INSTRUCTIONS FOR THE TASK
In the text on chronic pain and cognitive therapy, what other name is given for cognitive therapy?

PAGE EXTRACT
..............................
But denial, as they say, is not just a river in Egypt. Your protests that this way of looking at pain could not apply to you are in keeping with the link studies have found between chronic pain patients and denial. Therefore, if you have chronic pain, it is most likely that you are in denial about your emotional and interpersonal problems and the fact that how you cope with them is causing you stress.
Pain can serve as a distraction from your problems, protection from life’s demands, an innocent excuse for avoiding things you don’t want to deal with, a way of saying ‘no’ without being responsible for your choices, and a covert means of exercising power over others. It’s hard to imagine giving up all those advantages. It’s also hard to admit to them.
Cognitive therapy—education in changing your mind
The most important thing to remember about pain is that it is always a message that something needs to change. Chronic pain means you need to change your mind about what's bothering you so that you can relax. Chronic pain tells you that the way you react to problematic situations and people doesn’t work. Your pain sends you this message as long as you continue to deny it.
Cognitive therapy (also know as rational emotive behavior therapy) teaches you new ways of thinking about and reacting to situations you don’t like. Having a mental health professional help you with cognitive therapy is useful, since recognizing your areas of denial can be challenging. Besides it usually works better to have support when making changes in habits of mind. Often part of changing the way you think is learning to get help when you feel you need it.
Using cognitive therapy, you learn not to knot up with worry when things don’t go as planned or when life is uncertain or difficult. You learn not to dwell on how terrible you feel if people don’t approve of you. You learn to feel okay when you do feel in complete control of situations or when you make mistakes. You learn not to blame things and people around you for your unhappiness and problems. You learn to take action to change situations you don’t like. You learn to deal with your problems instead of denying them.
Developing a more constructive thinking style is like being reborn. You will not only leave your physical pain behind, you’ll also become more fully yourself as you abandon false assumptions about what is possible in life. Let go of that pain-producing, limiting denial. Start changing your mind now.
Resources
Recommended reading
Healing Back Pain Naturally : The Mind-Body Program Proven to Work, Arthur M. Brownstein, M.D.
..............................
DATASET EXCERPTS

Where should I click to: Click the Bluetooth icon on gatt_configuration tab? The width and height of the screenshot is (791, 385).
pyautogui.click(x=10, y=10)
..............................
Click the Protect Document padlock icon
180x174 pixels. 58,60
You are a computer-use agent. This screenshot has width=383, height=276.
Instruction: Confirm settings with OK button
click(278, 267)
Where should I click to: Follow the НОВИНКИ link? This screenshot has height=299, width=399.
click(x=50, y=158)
..............................
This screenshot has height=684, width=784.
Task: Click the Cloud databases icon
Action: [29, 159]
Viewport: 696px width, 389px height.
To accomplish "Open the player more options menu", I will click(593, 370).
..............................
EXERCISE RESPONSE
Rational emotive behavior therapy.